The FDA strictly regulates marketing, labeling, advertising and promotion of products that are placed on the market. Drugs may be promoted only for the approved indications and in accordance with the provisions of the approved label. The FDA and other agencies actively enforce the laws and regulations prohibiting the promotion of off-label uses, and a company that is found to have improperly promoted off-label uses may be subject to significant liability.
In addition, the distribution of prescription pharmaceutical products is subject to the Prescription Drug Marketing Act (“PDMA”), which regulates the distribution of drugs and drug samples at the federal level and sets minimum standards for the registration and regulation of drug distributors by the states. Both the PDMA and state laws limit the distribution of prescription pharmaceutical product samples and impose requirements to ensure accountability in distribution.

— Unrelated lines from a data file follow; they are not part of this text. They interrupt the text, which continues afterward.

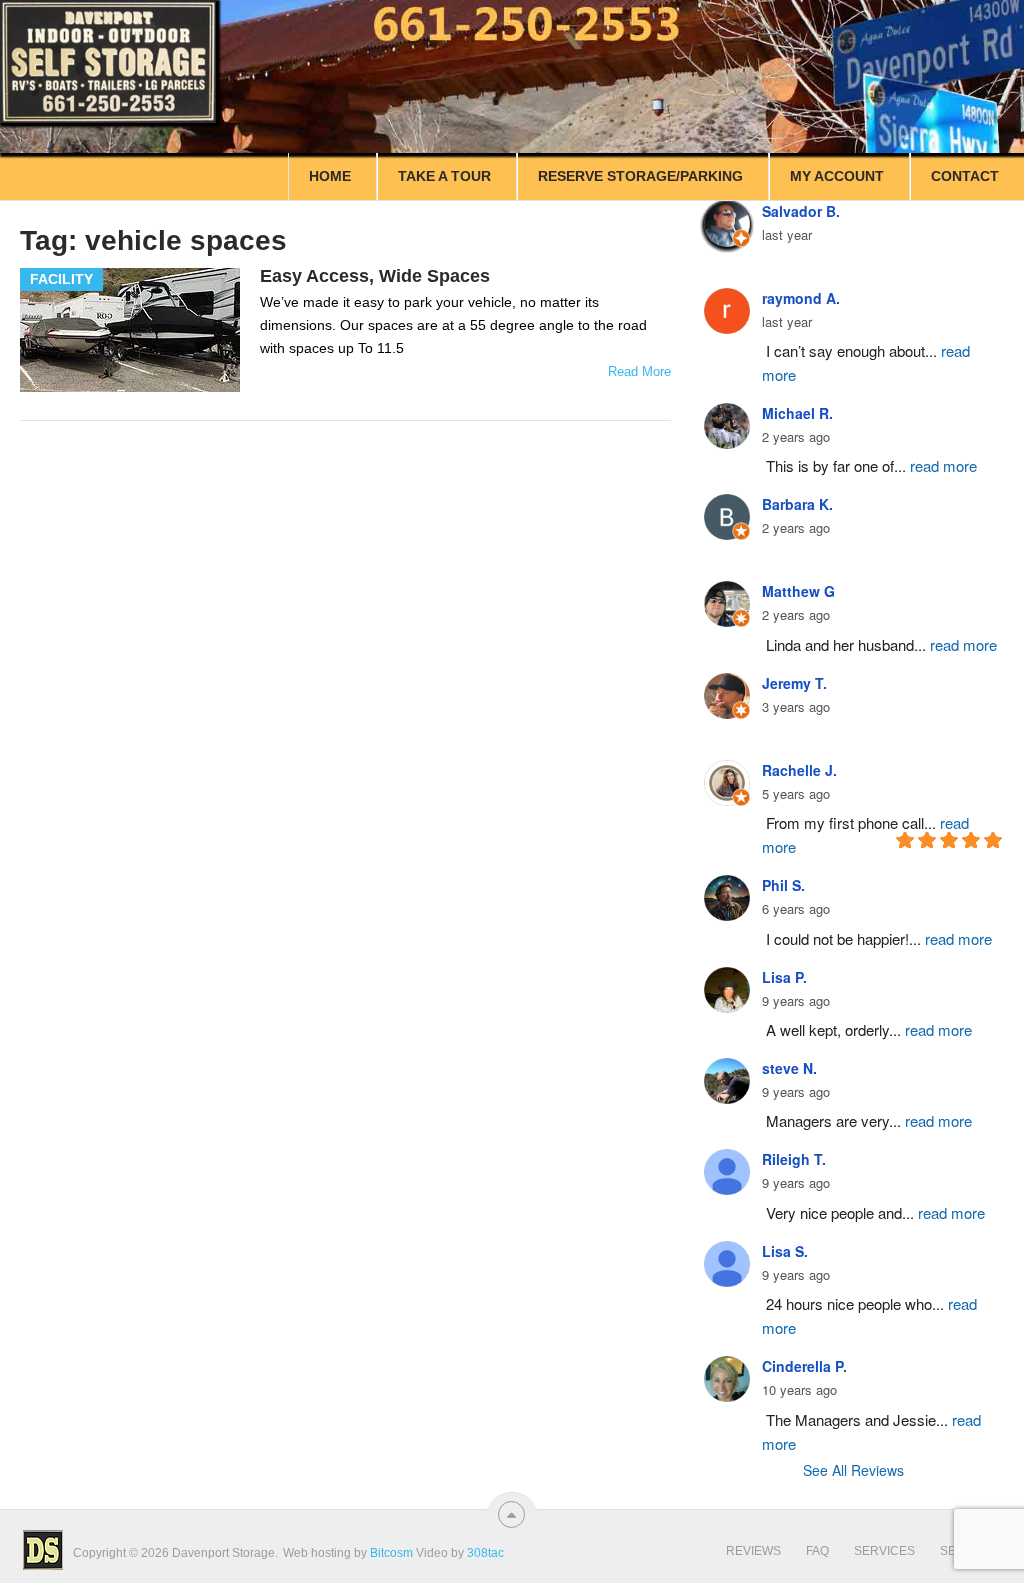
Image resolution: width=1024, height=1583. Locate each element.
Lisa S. (785, 1251)
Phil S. (783, 885)
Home (330, 176)
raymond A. (801, 298)
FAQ (817, 1551)
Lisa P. (784, 977)
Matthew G (798, 591)
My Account (837, 176)
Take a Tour (444, 176)
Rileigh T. (794, 1159)
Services (884, 1551)
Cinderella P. (804, 1366)
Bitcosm (390, 1553)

Abbreviated New Drug Applications for Generic Drugs
In 1984, with passage of the Drug Price Competition and Patent Term Restoration Act of 1984 (commonly referred to as the “Hatch-Waxman Amendments”) amending the FDCA, Congress authorized the FDA to approve generic drugs that are the same as drugs previously approved by the FDA under the NDA provisions of the statute. To obtain approval of a generic drug, an applicant must submit an abbreviated new drug application (“ANDA”) to the agency. In support of such applications, a generic manufacturer may rely on the preclinical and clinical testing previously conducted for a drug product previously approved under an NDA, known as the reference listed drug (“RLD”). In order for an ANDA to be approved, the FDA must find that the generic version is identical to the RLD with respect to the active ingredients, the route of administration, the dosage form, and the strength of the drug. However, an applicant may submit an ANDA suitability petition to request the FDA’s prior permission to submit an abbreviated application for a drug that differs from the RLD in route of administration, dosage form, or strength, or for a drug that has one different active ingredient in a fixed combination drug product (i.e., a drug product with multiple active ingredients).

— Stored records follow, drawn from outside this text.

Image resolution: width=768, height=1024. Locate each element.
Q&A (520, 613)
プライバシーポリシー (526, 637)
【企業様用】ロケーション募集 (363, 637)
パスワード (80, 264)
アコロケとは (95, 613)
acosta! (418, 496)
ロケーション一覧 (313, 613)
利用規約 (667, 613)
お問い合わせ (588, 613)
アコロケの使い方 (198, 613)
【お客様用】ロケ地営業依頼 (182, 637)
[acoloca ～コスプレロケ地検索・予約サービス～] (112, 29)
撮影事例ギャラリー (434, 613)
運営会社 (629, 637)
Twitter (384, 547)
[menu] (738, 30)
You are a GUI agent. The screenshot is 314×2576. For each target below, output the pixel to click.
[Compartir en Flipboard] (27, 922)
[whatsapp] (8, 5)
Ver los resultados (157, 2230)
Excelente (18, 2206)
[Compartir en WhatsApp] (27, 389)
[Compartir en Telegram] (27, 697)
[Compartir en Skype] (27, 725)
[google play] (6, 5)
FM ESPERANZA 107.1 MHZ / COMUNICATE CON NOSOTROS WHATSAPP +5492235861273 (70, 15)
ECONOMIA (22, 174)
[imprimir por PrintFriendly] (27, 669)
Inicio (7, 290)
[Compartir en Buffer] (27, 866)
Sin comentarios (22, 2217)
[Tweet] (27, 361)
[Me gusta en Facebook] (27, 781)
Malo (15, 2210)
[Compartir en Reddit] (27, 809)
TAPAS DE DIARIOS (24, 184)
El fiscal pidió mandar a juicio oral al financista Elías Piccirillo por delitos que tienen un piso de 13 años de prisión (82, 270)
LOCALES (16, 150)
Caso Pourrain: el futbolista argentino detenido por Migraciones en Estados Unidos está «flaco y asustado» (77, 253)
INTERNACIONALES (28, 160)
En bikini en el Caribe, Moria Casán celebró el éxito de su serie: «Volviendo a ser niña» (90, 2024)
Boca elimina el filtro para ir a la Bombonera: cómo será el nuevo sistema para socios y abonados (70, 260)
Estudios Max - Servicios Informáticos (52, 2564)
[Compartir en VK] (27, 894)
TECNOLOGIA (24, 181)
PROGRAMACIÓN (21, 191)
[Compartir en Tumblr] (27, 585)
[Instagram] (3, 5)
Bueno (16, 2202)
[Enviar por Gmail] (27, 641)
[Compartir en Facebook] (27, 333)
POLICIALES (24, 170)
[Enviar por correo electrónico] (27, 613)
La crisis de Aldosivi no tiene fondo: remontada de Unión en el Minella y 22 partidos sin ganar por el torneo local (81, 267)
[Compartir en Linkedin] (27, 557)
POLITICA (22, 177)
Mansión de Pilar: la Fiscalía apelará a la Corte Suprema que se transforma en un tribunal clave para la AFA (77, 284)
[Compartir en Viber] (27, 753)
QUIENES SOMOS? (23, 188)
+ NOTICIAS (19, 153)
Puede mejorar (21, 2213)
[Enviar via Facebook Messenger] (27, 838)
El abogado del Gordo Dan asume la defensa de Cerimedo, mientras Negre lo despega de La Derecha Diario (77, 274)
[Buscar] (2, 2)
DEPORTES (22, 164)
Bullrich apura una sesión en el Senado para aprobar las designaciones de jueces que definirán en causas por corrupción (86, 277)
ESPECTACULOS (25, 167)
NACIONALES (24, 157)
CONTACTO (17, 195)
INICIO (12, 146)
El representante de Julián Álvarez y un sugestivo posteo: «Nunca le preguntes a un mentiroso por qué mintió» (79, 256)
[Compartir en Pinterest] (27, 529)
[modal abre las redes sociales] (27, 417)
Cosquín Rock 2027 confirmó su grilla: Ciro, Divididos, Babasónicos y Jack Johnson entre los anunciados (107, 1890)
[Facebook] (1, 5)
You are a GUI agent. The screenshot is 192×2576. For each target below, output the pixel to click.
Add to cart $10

At the same time, the FDA must also determine that the generic drug is “bioequivalent” to the innovator drug. Under the statute, a generic drug is bioequivalent to a RLD if the rate and extent of absorption of the generic drug do not show a significant difference from the rate and extent of absorption of the RLD. Upon approval of an ANDA, the FDA indicates that the generic product is “therapeutically equivalent” to the RLD and it assigns a therapeutic equivalence rating to the approved generic drug in its publication “Approved Drug Products with Therapeutic Equivalence Evaluations,” also referred to as the “Orange Book.” Physicians and pharmacists consider the therapeutic equivalence rating to mean that a generic drug is fully substitutable for the RLD. In addition, by operation of certain state laws and numerous health insurance programs, the FDA’s designation of a therapeutic equivalence rating often results in substitution of the generic drug without the knowledge or consent of either the prescribing physician or patient.

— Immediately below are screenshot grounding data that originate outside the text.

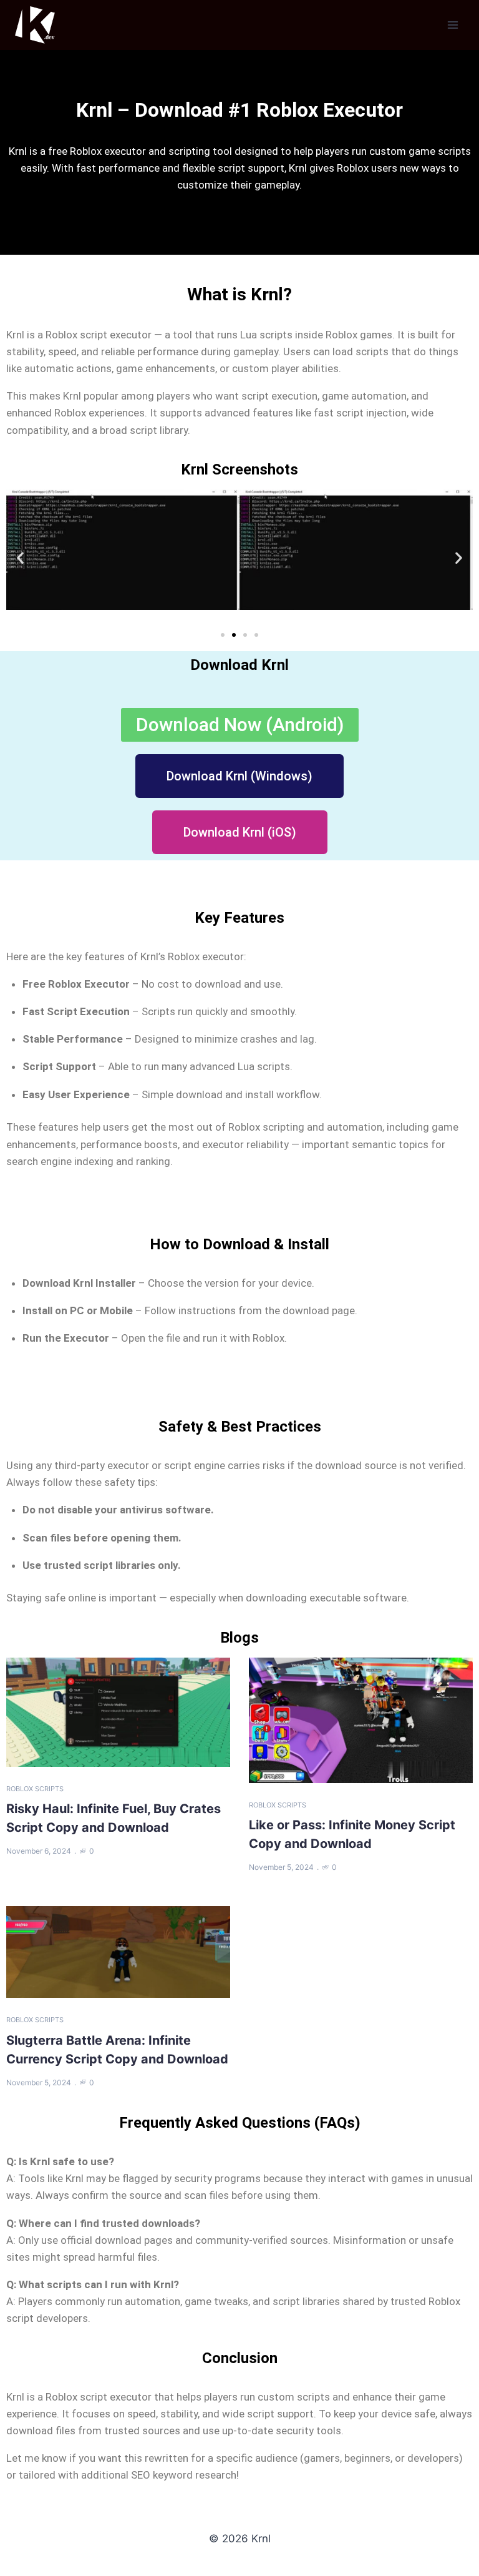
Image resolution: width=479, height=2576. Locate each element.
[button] (20, 558)
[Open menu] (452, 24)
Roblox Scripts (35, 1788)
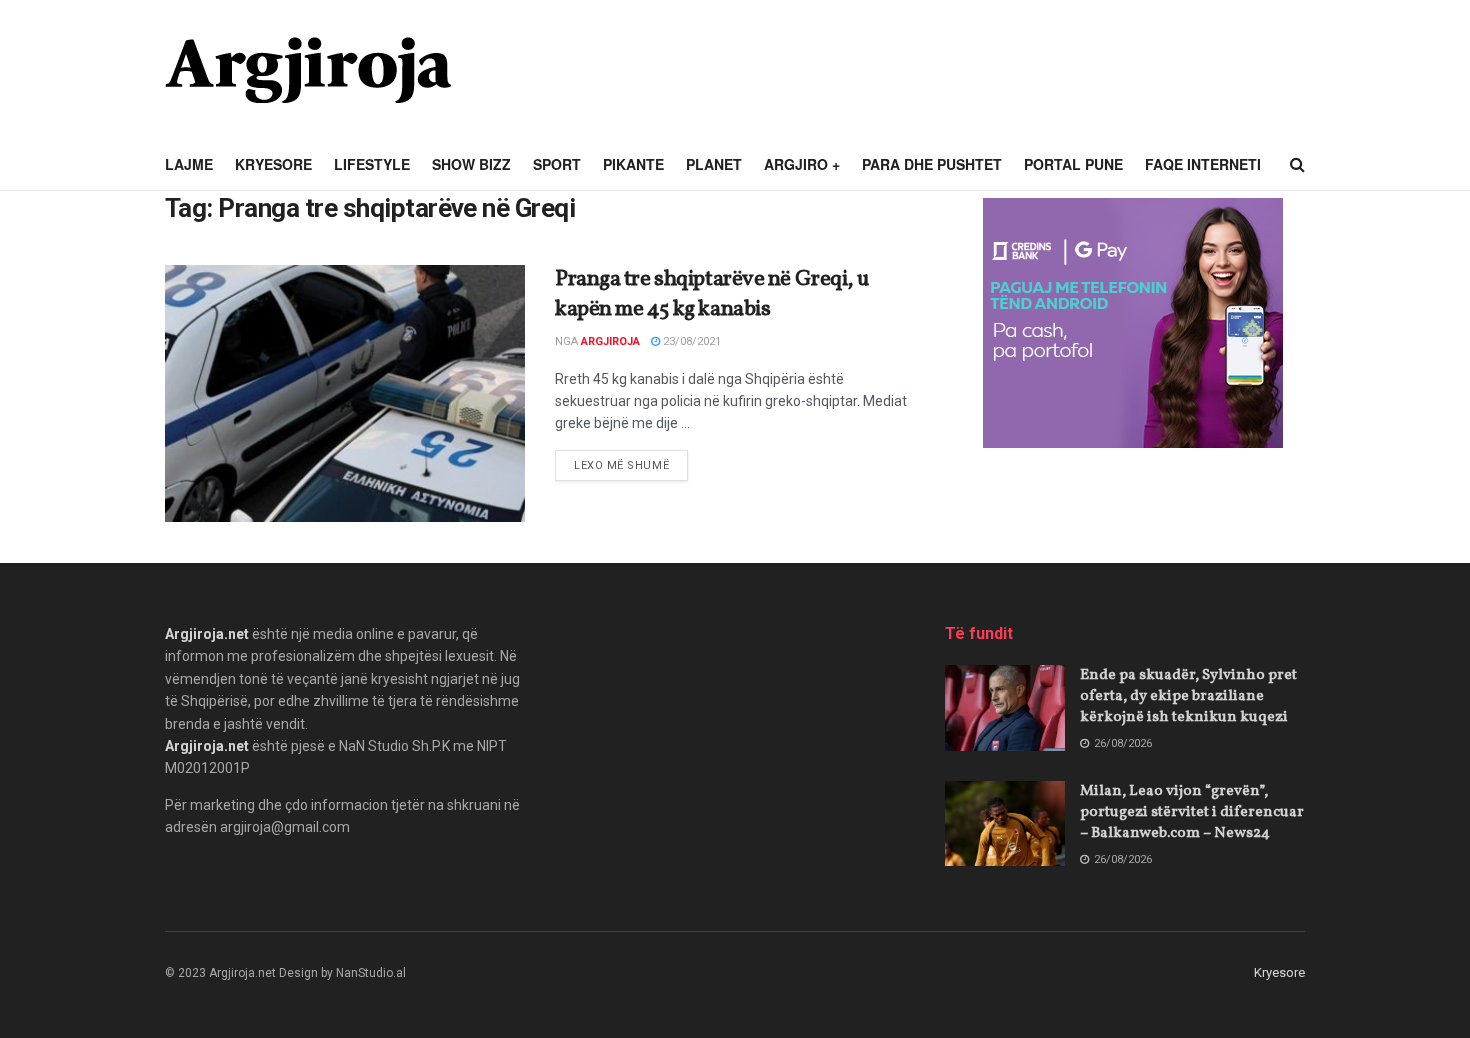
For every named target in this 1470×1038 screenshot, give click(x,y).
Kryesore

Under the Hatch-Waxman Amendments, the FDA may not approve an ANDA until any applicable period of nonpatent exclusivity for the RLD has expired. The FDCA provides a period of five years of data exclusivity for NDAs containing a new chemical entity. In cases where such exclusivity has been granted, an ANDA may not be filed with the FDA until the expiration of five years unless the submission is accompanied by a Paragraph IV certification, in which case the applicant may submit its application four years following the original product approval. The FDCA also provides for a period of three years of exclusivity if the NDA includes reports of one or more new clinical investigations, other than bioavailability or bioequivalence studies, that were conducted by or for the applicant and are essential to the approval of the application. This three-year exclusivity period often protects changes to a previously approved drug product, such as a new dosage form, route of administration, combination or indication.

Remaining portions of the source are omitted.